New Specs & Standards

ARMA International, ARMA 5-20xx, Vital Records Management (draft revision)

"This draft revision of ANSI/ARMA 5-2003, covers the same topic areas, but the content has been updated and expanded to more accurately reflect, among other considerations, business continuity-related planning needs. And, reflecting the vital records realities made apparent as a result of Hurricane Katrina, new contents include a section on developing, implementing, and monitoring a records loss prevention plan, new information around protecting electronic data, and an appendix comparing drying techniques for water-damaged books and records. Guidance from the National Archives and Records Administration is also referenced in this latest edition." The deadline for comments is November 18, 2009.

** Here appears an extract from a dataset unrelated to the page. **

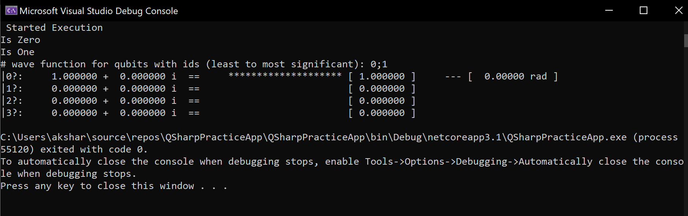This screenshot has height=216, width=688.
Task: Click the |3?: state row label
Action: 12,113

DCMI, Expressing Dublin Core Metadata Using HTML/XHTML Meta And Link Elements

"This document describes how a Dublin Core metadata description set can be encoded in HTML/XHTML <meta> and <link> elements. It is an HTML meta data profile, as defined by the HTML specification. Revised with a small number of errata and an addendum with new examples."

Unicode Consortium, Unicode 5.2.0

"Version 5.2 adds 6,648 characters and significantly improves the documentation of conformance requirements for the specification of normalization forms, canonical ordering, and the status of types of properties. Version 5.2 brings improved clarity of presentation in many Unicode Standard Annexes."

W3C Proposed Recommendation, OWL 2 Web Ontology Language

"OWL 2 ontologies provide classes, properties, individuals, and data values and are stored as Semantic Web documents. OWL 2 ontologies can be used along with information written in RDF, and OWL 2 ontologies themselves are primarily exchanged as RDF documents." Contains only minor editorial changes since the working draft version issued June 11, 2009.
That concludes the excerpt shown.